--- RECORDED DATA Enclosed Below ---

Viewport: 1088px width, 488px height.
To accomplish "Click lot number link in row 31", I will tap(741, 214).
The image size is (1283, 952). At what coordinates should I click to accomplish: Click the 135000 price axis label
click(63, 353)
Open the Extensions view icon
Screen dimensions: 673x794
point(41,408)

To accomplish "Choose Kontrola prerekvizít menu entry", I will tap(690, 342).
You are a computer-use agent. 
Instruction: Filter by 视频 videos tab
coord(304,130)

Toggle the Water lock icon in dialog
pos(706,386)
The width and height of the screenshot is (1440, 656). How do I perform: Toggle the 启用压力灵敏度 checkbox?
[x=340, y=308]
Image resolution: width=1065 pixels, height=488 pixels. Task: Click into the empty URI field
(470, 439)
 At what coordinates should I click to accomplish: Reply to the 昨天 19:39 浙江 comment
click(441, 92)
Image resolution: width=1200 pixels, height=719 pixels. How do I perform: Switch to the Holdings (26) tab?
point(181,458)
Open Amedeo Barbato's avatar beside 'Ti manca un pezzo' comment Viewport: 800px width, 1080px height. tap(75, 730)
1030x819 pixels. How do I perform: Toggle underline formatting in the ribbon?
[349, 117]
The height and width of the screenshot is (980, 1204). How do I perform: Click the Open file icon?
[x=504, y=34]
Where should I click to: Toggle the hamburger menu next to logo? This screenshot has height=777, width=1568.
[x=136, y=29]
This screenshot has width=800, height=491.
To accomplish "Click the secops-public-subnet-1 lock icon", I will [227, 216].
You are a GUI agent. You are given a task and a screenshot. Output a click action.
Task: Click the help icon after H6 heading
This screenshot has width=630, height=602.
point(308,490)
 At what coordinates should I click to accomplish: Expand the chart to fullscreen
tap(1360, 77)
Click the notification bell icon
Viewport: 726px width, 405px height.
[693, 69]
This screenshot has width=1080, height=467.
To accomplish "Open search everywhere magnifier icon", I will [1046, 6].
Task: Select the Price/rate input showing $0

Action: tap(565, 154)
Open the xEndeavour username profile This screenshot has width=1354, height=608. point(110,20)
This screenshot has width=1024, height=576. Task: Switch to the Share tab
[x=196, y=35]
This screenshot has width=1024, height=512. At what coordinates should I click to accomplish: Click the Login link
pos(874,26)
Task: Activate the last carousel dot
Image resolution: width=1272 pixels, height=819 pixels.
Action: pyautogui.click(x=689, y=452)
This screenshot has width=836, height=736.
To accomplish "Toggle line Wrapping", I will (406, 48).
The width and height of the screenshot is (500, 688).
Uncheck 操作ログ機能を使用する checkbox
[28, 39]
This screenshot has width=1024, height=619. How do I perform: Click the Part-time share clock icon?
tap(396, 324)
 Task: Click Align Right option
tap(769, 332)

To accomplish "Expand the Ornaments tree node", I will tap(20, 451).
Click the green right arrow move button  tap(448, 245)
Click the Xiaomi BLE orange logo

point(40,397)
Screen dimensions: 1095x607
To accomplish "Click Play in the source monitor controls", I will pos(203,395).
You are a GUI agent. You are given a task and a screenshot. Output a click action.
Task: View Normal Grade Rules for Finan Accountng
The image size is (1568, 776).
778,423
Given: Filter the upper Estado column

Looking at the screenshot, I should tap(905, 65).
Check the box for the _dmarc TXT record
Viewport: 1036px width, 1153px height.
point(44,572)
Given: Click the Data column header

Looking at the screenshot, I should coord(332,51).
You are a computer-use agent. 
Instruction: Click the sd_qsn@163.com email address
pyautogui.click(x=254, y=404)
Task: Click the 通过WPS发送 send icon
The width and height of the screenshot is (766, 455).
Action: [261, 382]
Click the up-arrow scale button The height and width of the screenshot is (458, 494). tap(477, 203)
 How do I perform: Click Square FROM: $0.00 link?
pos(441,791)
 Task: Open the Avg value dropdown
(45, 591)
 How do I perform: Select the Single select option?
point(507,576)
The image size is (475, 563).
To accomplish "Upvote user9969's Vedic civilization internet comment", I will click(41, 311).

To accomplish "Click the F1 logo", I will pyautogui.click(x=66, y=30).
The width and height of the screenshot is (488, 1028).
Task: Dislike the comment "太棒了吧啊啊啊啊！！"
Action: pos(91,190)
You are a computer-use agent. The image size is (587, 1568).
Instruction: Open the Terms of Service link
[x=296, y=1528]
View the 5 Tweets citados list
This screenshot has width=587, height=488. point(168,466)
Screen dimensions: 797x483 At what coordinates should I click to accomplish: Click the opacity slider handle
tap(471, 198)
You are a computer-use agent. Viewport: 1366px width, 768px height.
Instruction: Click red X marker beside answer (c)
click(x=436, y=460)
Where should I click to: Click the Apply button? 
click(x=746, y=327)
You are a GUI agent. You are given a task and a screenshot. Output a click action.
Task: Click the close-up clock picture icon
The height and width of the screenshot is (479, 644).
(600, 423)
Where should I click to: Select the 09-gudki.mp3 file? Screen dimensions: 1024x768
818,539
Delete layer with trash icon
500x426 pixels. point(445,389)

--- End of Enclosed RECORDED DATA ---

> [WORK REQUEST]:
Transcribe the data. Leave every line exactly as it is.

> [WRITTEN SOLUTION]:
Viewport: 1088px width, 488px height.
To accomplish "Click lot number link in row 31", I will tap(741, 214).
The image size is (1283, 952). At what coordinates should I click to accomplish: Click the 135000 price axis label
click(63, 353)
Open the Extensions view icon
Screen dimensions: 673x794
point(41,408)

To accomplish "Choose Kontrola prerekvizít menu entry", I will tap(690, 342).
You are a computer-use agent. 
Instruction: Filter by 视频 videos tab
coord(304,130)

Toggle the Water lock icon in dialog
pos(706,386)
The width and height of the screenshot is (1440, 656). How do I perform: Toggle the 启用压力灵敏度 checkbox?
[x=340, y=308]
Image resolution: width=1065 pixels, height=488 pixels. Task: Click into the empty URI field
(470, 439)
 At what coordinates should I click to accomplish: Reply to the 昨天 19:39 浙江 comment
click(441, 92)
Image resolution: width=1200 pixels, height=719 pixels. How do I perform: Switch to the Holdings (26) tab?
point(181,458)
Open Amedeo Barbato's avatar beside 'Ti manca un pezzo' comment Viewport: 800px width, 1080px height. tap(75, 730)
1030x819 pixels. How do I perform: Toggle underline formatting in the ribbon?
[349, 117]
The height and width of the screenshot is (980, 1204). How do I perform: Click the Open file icon?
[x=504, y=34]
Where should I click to: Toggle the hamburger menu next to logo? This screenshot has height=777, width=1568.
[x=136, y=29]
This screenshot has width=800, height=491.
To accomplish "Click the secops-public-subnet-1 lock icon", I will [227, 216].
You are a GUI agent. You are given a task and a screenshot. Output a click action.
Task: Click the help icon after H6 heading
This screenshot has width=630, height=602.
point(308,490)
 At what coordinates should I click to accomplish: Expand the chart to fullscreen
tap(1360, 77)
Click the notification bell icon
Viewport: 726px width, 405px height.
[693, 69]
This screenshot has width=1080, height=467.
To accomplish "Open search everywhere magnifier icon", I will [1046, 6].
Task: Select the Price/rate input showing $0

Action: tap(565, 154)
Open the xEndeavour username profile This screenshot has width=1354, height=608. point(110,20)
This screenshot has width=1024, height=576. Task: Switch to the Share tab
[x=196, y=35]
This screenshot has width=1024, height=512. At what coordinates should I click to accomplish: Click the Login link
pos(874,26)
Task: Activate the last carousel dot
Image resolution: width=1272 pixels, height=819 pixels.
Action: pyautogui.click(x=689, y=452)
This screenshot has width=836, height=736.
To accomplish "Toggle line Wrapping", I will (406, 48).
The width and height of the screenshot is (500, 688).
Uncheck 操作ログ機能を使用する checkbox
[28, 39]
This screenshot has width=1024, height=619. How do I perform: Click the Part-time share clock icon?
tap(396, 324)
 Task: Click Align Right option
tap(769, 332)

To accomplish "Expand the Ornaments tree node", I will tap(20, 451).
Click the green right arrow move button  tap(448, 245)
Click the Xiaomi BLE orange logo

point(40,397)
Screen dimensions: 1095x607
To accomplish "Click Play in the source monitor controls", I will pos(203,395).
You are a GUI agent. You are given a task and a screenshot. Output a click action.
Task: View Normal Grade Rules for Finan Accountng
The image size is (1568, 776).
778,423
Given: Filter the upper Estado column

Looking at the screenshot, I should tap(905, 65).
Check the box for the _dmarc TXT record
Viewport: 1036px width, 1153px height.
point(44,572)
Given: Click the Data column header

Looking at the screenshot, I should coord(332,51).
You are a computer-use agent. 
Instruction: Click the sd_qsn@163.com email address
pyautogui.click(x=254, y=404)
Task: Click the 通过WPS发送 send icon
The width and height of the screenshot is (766, 455).
Action: [261, 382]
Click the up-arrow scale button The height and width of the screenshot is (458, 494). tap(477, 203)
 How do I perform: Click Square FROM: $0.00 link?
pos(441,791)
 Task: Open the Avg value dropdown
(45, 591)
 How do I perform: Select the Single select option?
point(507,576)
The image size is (475, 563).
To accomplish "Upvote user9969's Vedic civilization internet comment", I will click(41, 311).

To accomplish "Click the F1 logo", I will pyautogui.click(x=66, y=30).
The width and height of the screenshot is (488, 1028).
Task: Dislike the comment "太棒了吧啊啊啊啊！！"
Action: pos(91,190)
You are a computer-use agent. The image size is (587, 1568).
Instruction: Open the Terms of Service link
[x=296, y=1528]
View the 5 Tweets citados list
This screenshot has width=587, height=488. point(168,466)
Screen dimensions: 797x483 At what coordinates should I click to accomplish: Click the opacity slider handle
tap(471, 198)
You are a computer-use agent. Viewport: 1366px width, 768px height.
Instruction: Click red X marker beside answer (c)
click(x=436, y=460)
Where should I click to: Click the Apply button? 
click(x=746, y=327)
You are a GUI agent. You are given a task and a screenshot. Output a click action.
Task: Click the close-up clock picture icon
The height and width of the screenshot is (479, 644).
(600, 423)
Where should I click to: Select the 09-gudki.mp3 file? Screen dimensions: 1024x768
818,539
Delete layer with trash icon
500x426 pixels. point(445,389)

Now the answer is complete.